A large crow cawed from a limb overhead and flew away into the forest. My eyes inadvertently followed the movement, which seemed to sparkle like the birds I'd seen on Rhiannon's window sill. On the tree he'd vacated, a trail of silver-tipped moss grew in a narrow thick line down the trunk, in the dead center of a burn scar from an old lightening strike. It, too, disappeared under the leaves. When I kicked the litter away, I saw that the moss continued in an unbroken line along the ground, green and alive despite being covered. I followed it, knowing it would eventually turn into the trail of gray clover. It did. Okay, I'd found a clue. But it told me nothing. Actually, it took away some certainties, so it was more of an anti-clue. Eddie LaCrosse, reverse investigator. So, divorced from context, what did this tell me? Something apparently came down the tree, across the ground and landed on the very spot where my pal Phil had found his bare-assed bride, and left a trail conducive to the growth of slightly off-kilter flora. Had the lightening scar been there before the moss? Could whatever left the trail also split the bark of the tree? I'd seen burning rocks fall from the sky; I'd seen lightening. I'd encountered all manner of animals that flew. What combination could result in what I now saw? Nothing came to mind. Except the obvious idea that Queen Rhiannon herself had left the trail after she'd fallen from the heavens and came out into the sun. But I wasn't ready to put my weight behind that.
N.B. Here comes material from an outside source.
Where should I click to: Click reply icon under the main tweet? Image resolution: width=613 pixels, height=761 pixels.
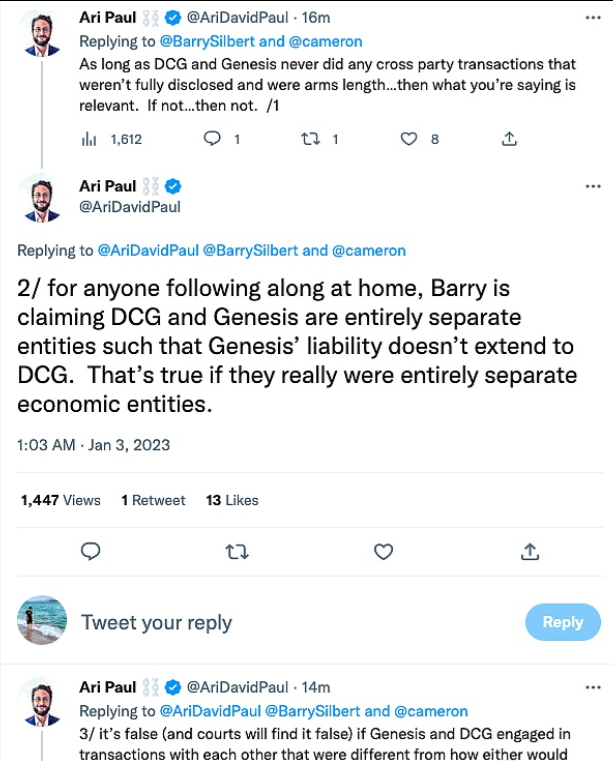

~Excerpt from The Sword-Edged Blonde by Alex Bledsoe
When I'm looking for something to read, I most frequently look for books in two genres: fantasy & detective fiction. Naturally when an author tries to fuse these into one story, I'm interested. Simon R. Green and Jim Butcher have probably been the most well known authors selling the hard-boiled detective in the fantasy milieu, but up-and-coming author Alex Bledsoe has brought a strong entry into the mix with The Sword-Edged Blonde.
Eddie LaCrosse is a 'sword jockey' who works out of an office above a tavern in a run-down town known more for its criminal enterprises than anything else; but it keeps a private investigator like Eddie busy enough to keep from dwelling too much on his past. But when his childhood friend, King Philip of Arentia, asks for help, Eddie doesn't hesitate. Philip's wife Rhiannon, a mysterious beauty with no memory of her past, is accused of killing their child in a bloody ritual. When he sees the Queen for the first time, Eddie is suddenly confronted with a face from his past, and he realizes that unraveling the mystery surrounding the apparent death of the prince will answer questions about his own past--as well as Rhiannon's.
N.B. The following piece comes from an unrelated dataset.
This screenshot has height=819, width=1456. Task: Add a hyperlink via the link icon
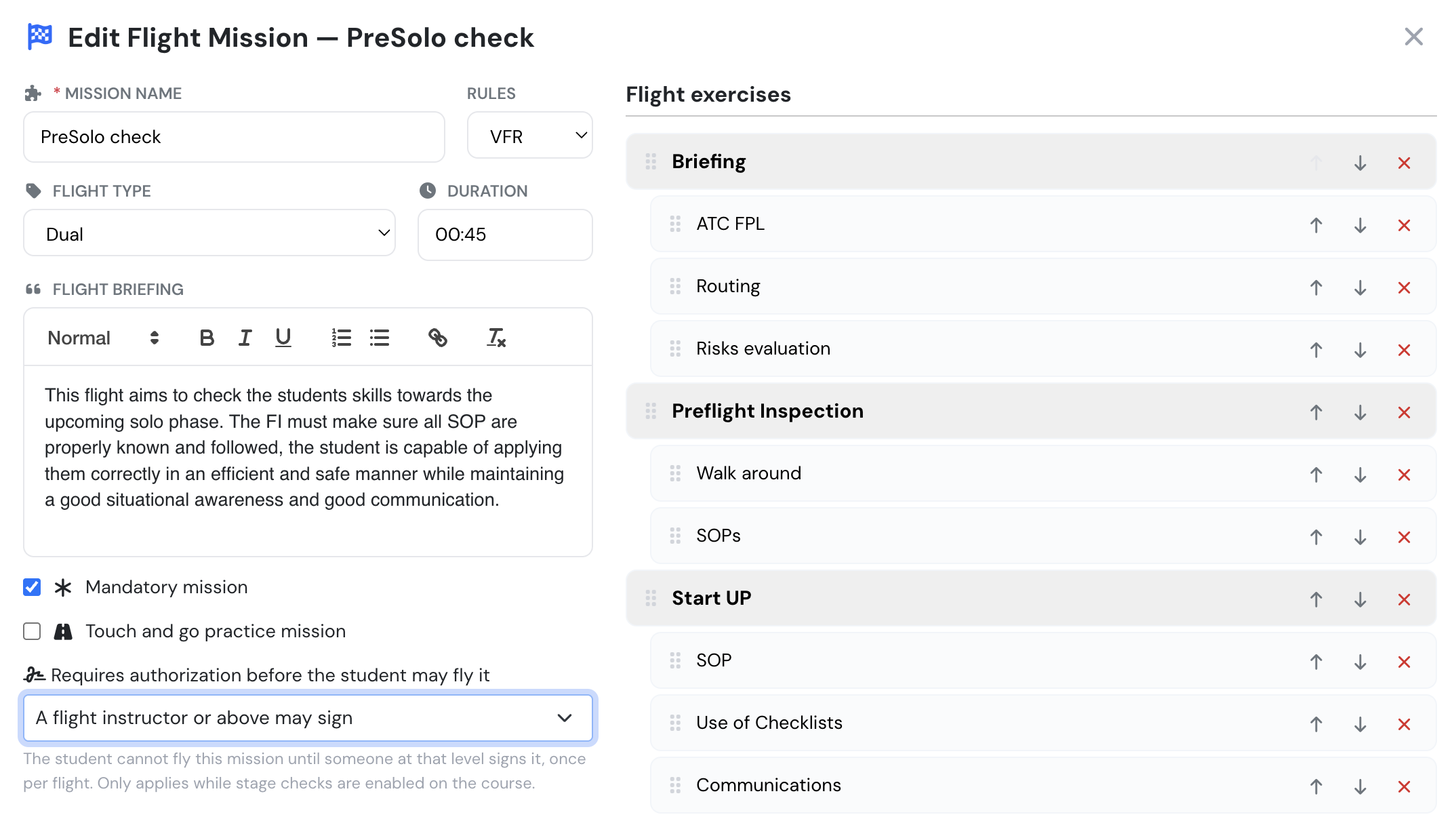(438, 338)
"The Sword-Edged Blonde" defies a neat characterization because it has elements of modern fiction and traditional fantasy in a kind of mishmash of genres: Eddie carries a sword, though he switches out the models for different occasions; His sense of humor definitively has a modern edge to it; and the character names are blessedly ordinary and easy to pronounce. Unlike the books by Green and Butcher, this story doesn't take place the modern world, but exists in a Medieval setting. So the modern sensibility can be disorienting until you get into the rhythm of the story.
The action has a kind of James Bond feel to it as it's bloody, brutal and swift and Eddie doesn't shy away from doing whatever the situation requires. Bledsoe really hits the ground running with "The Sword-Edged Blonde." Many reviews compare the book to a Raymond Chandler novel and it's clear that Chandler's a huge influence. The first person narrative of Eddie LaCrosse is wry and world weary. He's a guy with a bleak past and a conscience that won't let him forget. He's everything a protagonist should be and he has great one-liners. "The Sword-Edged Blonde" is one of those books that you'll stay up late reading and find yourself looking to see if the sequel is on the shelves yet (it is). In fact, I've already picked up the next Eddie LaCrosse novel, Burn Me Deadly and I'm at least half-way through that one already... How's that for a recommendation? Fun book that, for my money, is even better than Harry Dresden.